Imagina una probabilidad anual de fuga del 3% y un coste medio de reparación de 2.500 euros. El valor esperado de pérdida es 75 euros al año. Un kit de sensores y una válvula automática cuesta 220 euros, con baterías de 10 euros anuales. Si reduces la probabilidad efectiva al 0,5% gracias a detección temprana, el valor esperado baja a 12,5 euros, generando un beneficio esperado de 52,5 euros por año. Con una vida útil de cinco años, el retorno es convincente, especialmente si sumas tranquilidad y descuentos de seguro.
Coloca sensores en lavadora, lavavajillas, fregadero y calentador. Configura reglas: detección sostenida cierra válvula principal, envía alerta y activa sirena local. Añade retardo breve para evitar falsas alarmas por salpicaduras. Realiza simulacros trimestrales, revisa baterías y prueba reconexión manual. Si tu vivienda es un piso alto, cada minuto cuenta para proteger vecinos y comunidad. Registra tiempos de respuesta y ajusta ubicaciones según incidentes. La automatización bien mantenida transforma un problema imprevisible en un riesgo gestionado, con métricas que justifican claramente la inversión.

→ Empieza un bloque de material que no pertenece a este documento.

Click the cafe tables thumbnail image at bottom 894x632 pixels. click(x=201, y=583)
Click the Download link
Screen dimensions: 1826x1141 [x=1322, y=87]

Consulta si tu póliza reconoce dispositivos de prevención conectados y qué certificaciones exige. Algunas ofrecen 5% a 10% de descuento o reducen la franquicia tras instalación verificada. Documenta con fotos, facturas y reportes de pruebas. Negocia incluir cobertura de fallos de válvula o reembolso de equipos dañados por cortes automáticos. Conserva registros de alertas resueltas y mantenimientos para futuras renovaciones. Aunque el descuento parezca modesto, sumado al valor esperado de pérdidas evitadas, refuerza el caso financiero y acelera el periodo de recuperación.